> SOURCE RECORDS:

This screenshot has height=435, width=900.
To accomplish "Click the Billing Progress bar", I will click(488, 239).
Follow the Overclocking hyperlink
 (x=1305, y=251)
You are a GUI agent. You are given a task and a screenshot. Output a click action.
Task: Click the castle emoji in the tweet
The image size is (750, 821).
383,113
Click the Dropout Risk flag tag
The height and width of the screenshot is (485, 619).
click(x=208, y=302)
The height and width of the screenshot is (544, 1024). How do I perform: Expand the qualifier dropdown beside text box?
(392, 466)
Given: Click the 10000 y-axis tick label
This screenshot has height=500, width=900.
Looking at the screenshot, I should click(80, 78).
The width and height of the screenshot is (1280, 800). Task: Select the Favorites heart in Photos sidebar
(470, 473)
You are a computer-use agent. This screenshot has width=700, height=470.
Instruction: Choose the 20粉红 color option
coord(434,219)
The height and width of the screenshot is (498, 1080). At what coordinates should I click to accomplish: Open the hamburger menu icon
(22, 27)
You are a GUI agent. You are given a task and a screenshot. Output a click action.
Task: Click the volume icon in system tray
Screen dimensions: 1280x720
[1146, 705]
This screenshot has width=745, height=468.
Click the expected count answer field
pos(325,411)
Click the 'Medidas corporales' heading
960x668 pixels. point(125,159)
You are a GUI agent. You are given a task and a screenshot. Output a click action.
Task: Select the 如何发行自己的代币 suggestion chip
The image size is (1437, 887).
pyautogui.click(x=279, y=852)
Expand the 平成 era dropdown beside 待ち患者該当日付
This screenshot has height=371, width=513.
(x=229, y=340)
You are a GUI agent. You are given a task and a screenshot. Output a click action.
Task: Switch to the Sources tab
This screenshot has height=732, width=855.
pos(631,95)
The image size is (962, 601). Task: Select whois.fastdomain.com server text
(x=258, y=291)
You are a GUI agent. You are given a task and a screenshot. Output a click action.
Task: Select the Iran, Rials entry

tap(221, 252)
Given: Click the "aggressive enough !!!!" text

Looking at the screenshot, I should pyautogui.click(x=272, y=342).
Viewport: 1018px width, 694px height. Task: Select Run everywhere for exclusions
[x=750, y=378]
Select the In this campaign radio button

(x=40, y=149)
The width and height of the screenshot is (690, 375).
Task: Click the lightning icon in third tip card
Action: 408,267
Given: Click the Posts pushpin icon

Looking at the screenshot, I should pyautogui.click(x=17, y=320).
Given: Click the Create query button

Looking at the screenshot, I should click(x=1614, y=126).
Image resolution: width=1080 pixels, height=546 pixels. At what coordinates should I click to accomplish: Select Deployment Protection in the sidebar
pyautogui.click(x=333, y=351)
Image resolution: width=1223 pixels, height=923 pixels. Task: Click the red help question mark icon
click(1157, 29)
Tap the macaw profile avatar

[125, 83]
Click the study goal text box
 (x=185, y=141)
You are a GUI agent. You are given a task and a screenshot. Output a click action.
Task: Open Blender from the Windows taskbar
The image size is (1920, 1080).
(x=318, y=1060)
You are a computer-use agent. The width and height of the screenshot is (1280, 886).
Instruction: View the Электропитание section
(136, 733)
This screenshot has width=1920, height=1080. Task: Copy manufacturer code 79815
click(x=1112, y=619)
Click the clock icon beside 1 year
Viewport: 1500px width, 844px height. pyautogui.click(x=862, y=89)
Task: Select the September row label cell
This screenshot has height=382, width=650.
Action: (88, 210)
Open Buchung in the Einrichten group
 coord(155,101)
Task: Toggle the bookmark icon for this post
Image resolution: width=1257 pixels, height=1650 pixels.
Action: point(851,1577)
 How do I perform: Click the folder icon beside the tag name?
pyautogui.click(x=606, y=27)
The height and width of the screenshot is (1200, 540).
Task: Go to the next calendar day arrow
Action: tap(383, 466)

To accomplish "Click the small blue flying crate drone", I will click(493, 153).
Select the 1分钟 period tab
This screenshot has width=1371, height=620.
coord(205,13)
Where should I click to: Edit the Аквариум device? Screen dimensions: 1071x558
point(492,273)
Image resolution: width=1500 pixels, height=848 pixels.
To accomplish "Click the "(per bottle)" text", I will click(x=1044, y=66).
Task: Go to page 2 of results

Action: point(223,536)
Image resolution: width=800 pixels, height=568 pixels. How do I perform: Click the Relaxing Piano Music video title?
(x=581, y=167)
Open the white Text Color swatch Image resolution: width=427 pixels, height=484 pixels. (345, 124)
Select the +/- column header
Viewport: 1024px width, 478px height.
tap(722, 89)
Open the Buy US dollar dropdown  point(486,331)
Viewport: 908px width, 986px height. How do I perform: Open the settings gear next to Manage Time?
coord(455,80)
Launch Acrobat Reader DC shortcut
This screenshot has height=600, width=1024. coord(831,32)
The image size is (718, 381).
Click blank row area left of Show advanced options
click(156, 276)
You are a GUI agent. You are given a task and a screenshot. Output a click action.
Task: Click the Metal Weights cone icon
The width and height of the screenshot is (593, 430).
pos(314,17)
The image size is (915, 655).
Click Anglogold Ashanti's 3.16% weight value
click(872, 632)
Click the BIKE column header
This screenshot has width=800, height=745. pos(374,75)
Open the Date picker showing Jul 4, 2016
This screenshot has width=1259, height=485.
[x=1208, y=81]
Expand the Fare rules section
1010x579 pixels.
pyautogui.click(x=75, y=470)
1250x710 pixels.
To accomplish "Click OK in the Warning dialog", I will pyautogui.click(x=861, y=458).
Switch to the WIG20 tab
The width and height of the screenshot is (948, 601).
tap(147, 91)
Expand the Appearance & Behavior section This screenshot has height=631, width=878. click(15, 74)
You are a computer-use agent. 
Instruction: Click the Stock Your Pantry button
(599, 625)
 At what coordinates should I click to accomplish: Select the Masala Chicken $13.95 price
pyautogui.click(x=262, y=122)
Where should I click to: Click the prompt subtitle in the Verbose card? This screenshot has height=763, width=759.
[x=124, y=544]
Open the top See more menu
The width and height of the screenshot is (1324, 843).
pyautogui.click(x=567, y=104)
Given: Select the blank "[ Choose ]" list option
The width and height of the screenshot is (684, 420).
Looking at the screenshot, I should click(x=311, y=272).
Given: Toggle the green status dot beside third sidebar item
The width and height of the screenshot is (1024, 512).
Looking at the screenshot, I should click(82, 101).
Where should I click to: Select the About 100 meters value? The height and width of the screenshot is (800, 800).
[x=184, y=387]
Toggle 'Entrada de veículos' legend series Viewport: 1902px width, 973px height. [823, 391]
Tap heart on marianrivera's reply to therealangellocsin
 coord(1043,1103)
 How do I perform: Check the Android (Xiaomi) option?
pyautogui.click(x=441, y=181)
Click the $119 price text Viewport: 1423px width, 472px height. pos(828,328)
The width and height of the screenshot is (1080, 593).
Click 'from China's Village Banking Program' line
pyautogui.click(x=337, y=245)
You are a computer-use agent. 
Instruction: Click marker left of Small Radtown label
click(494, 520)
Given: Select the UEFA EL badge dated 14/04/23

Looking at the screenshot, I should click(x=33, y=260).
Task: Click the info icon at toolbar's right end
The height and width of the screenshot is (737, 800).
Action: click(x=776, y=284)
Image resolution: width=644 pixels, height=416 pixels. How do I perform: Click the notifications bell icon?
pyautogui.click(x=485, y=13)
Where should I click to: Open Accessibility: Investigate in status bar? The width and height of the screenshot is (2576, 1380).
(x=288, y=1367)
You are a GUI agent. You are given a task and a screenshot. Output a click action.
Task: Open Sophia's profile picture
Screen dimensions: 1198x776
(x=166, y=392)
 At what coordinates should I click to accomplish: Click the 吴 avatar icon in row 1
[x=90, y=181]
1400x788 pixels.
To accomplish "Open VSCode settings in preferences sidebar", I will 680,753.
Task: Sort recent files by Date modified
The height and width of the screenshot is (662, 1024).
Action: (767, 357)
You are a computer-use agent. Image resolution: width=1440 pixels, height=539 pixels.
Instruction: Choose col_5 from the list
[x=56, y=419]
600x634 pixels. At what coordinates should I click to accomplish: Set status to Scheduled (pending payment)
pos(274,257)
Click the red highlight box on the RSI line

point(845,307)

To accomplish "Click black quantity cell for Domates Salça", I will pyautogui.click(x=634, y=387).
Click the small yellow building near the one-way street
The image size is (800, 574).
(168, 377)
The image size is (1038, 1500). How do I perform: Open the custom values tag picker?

> THE TASK:
Please give back exactly the lines of the listing above that run from the one containing "The width and height of the screenshot is (593, 430)." through the one containing "Task: Click the info", and only those.

> WRITTEN RESPONSE:
The width and height of the screenshot is (593, 430).
pos(314,17)
The image size is (915, 655).
Click Anglogold Ashanti's 3.16% weight value
click(872, 632)
Click the BIKE column header
This screenshot has width=800, height=745. pos(374,75)
Open the Date picker showing Jul 4, 2016
This screenshot has width=1259, height=485.
[x=1208, y=81]
Expand the Fare rules section
1010x579 pixels.
pyautogui.click(x=75, y=470)
1250x710 pixels.
To accomplish "Click OK in the Warning dialog", I will pyautogui.click(x=861, y=458).
Switch to the WIG20 tab
The width and height of the screenshot is (948, 601).
tap(147, 91)
Expand the Appearance & Behavior section This screenshot has height=631, width=878. click(15, 74)
You are a computer-use agent. 
Instruction: Click the Stock Your Pantry button
(599, 625)
 At what coordinates should I click to accomplish: Select the Masala Chicken $13.95 price
pyautogui.click(x=262, y=122)
Where should I click to: Click the prompt subtitle in the Verbose card? This screenshot has height=763, width=759.
[x=124, y=544]
Open the top See more menu
The width and height of the screenshot is (1324, 843).
pyautogui.click(x=567, y=104)
Given: Select the blank "[ Choose ]" list option
The width and height of the screenshot is (684, 420).
Looking at the screenshot, I should click(x=311, y=272).
Given: Toggle the green status dot beside third sidebar item
The width and height of the screenshot is (1024, 512).
Looking at the screenshot, I should click(82, 101).
Where should I click to: Select the About 100 meters value? The height and width of the screenshot is (800, 800).
[x=184, y=387]
Toggle 'Entrada de veículos' legend series Viewport: 1902px width, 973px height. [823, 391]
Tap heart on marianrivera's reply to therealangellocsin
 coord(1043,1103)
 How do I perform: Check the Android (Xiaomi) option?
pyautogui.click(x=441, y=181)
Click the $119 price text Viewport: 1423px width, 472px height. pos(828,328)
The width and height of the screenshot is (1080, 593).
Click 'from China's Village Banking Program' line
pyautogui.click(x=337, y=245)
You are a computer-use agent. 
Instruction: Click marker left of Small Radtown label
click(494, 520)
Given: Select the UEFA EL badge dated 14/04/23

Looking at the screenshot, I should click(x=33, y=260).
Task: Click the info icon at toolbar's right end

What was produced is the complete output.